◆ Short exercise ◆
Render the rows as a numbered list, from the start of the rows through the line containing "Looking at the screenshot, I should [96, 230].", inclusive, leaving out any blank lines.

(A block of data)
● ● ● ●

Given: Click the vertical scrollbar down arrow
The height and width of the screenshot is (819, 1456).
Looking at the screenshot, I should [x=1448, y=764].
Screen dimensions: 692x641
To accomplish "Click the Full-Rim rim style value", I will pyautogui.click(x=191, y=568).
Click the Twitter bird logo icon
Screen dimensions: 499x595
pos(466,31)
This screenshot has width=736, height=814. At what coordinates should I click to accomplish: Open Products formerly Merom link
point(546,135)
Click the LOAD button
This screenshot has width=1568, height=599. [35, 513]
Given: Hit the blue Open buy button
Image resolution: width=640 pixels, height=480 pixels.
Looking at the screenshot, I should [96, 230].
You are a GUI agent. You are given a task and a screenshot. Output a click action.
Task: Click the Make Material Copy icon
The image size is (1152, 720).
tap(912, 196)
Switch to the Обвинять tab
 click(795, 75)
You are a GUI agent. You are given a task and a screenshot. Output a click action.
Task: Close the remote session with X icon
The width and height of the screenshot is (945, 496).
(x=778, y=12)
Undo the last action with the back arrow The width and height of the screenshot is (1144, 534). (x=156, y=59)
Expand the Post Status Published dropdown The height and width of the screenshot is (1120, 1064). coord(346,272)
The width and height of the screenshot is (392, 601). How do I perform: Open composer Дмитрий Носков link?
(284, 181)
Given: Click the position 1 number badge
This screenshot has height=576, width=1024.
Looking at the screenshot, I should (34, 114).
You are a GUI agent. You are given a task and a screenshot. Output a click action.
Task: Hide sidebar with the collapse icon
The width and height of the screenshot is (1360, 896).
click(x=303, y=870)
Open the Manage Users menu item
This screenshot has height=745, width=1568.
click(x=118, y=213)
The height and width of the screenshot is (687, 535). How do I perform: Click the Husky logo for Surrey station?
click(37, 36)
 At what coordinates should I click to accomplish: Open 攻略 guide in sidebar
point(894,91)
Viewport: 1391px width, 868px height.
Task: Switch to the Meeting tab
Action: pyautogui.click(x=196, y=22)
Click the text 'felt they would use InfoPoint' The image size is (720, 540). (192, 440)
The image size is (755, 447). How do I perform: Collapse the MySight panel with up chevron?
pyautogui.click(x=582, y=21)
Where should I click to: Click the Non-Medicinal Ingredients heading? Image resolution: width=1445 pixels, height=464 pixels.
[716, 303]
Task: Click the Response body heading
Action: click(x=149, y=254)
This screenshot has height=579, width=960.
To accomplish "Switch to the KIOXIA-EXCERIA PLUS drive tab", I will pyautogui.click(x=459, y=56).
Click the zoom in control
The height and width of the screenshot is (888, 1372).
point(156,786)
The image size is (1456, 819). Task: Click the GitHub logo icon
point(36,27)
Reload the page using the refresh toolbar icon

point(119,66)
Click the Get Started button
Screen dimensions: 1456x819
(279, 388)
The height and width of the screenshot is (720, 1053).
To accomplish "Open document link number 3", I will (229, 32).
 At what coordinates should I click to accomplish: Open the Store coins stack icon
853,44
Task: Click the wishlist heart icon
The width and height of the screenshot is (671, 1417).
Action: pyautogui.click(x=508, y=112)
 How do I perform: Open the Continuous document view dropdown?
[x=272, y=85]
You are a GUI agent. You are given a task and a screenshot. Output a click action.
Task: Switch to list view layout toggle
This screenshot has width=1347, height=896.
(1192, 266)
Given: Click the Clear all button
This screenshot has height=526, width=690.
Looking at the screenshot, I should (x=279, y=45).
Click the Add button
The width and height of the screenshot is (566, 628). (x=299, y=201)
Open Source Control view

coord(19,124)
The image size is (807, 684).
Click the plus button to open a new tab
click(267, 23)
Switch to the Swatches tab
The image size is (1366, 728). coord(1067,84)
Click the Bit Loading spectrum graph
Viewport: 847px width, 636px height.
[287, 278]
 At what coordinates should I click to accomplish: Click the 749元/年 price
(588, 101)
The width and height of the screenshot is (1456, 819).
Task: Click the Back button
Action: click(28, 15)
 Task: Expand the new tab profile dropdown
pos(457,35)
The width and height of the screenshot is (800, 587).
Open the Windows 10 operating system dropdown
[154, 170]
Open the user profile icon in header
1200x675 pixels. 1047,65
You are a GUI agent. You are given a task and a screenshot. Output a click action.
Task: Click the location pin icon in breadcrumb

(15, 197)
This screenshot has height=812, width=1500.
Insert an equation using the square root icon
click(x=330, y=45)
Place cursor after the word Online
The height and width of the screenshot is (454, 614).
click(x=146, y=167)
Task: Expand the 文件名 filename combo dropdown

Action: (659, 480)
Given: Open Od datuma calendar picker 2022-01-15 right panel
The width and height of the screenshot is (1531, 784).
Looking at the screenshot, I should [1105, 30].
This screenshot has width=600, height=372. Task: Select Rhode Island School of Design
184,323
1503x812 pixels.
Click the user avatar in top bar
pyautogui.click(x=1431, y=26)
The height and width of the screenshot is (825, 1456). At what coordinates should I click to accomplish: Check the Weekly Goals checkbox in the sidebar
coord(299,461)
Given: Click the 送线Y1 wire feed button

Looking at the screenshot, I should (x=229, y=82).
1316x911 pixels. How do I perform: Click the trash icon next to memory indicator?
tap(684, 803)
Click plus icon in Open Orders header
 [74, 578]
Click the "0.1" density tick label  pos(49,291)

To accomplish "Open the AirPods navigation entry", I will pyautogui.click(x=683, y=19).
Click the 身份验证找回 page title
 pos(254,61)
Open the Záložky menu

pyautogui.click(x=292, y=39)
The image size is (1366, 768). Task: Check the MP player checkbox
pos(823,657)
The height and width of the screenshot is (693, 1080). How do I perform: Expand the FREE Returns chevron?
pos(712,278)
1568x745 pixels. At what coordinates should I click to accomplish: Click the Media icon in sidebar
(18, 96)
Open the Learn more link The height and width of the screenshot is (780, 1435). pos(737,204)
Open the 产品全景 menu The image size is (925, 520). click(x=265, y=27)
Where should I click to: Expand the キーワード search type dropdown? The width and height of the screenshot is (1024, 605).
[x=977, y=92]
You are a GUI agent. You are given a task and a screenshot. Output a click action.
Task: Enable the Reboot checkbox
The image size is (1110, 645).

● ● ● ●

◆ Response to the task ◆
1. Given: Click the vertical scrollbar down arrow
2. The height and width of the screenshot is (819, 1456).
3. Looking at the screenshot, I should [x=1448, y=764].
4. Screen dimensions: 692x641
5. To accomplish "Click the Full-Rim rim style value", I will pyautogui.click(x=191, y=568).
6. Click the Twitter bird logo icon
7. Screen dimensions: 499x595
8. pos(466,31)
9. This screenshot has width=736, height=814. At what coordinates should I click to accomplish: Open Products formerly Merom link
10. point(546,135)
11. Click the LOAD button
12. This screenshot has width=1568, height=599. [35, 513]
13. Given: Hit the blue Open buy button
14. Image resolution: width=640 pixels, height=480 pixels.
15. Looking at the screenshot, I should [96, 230].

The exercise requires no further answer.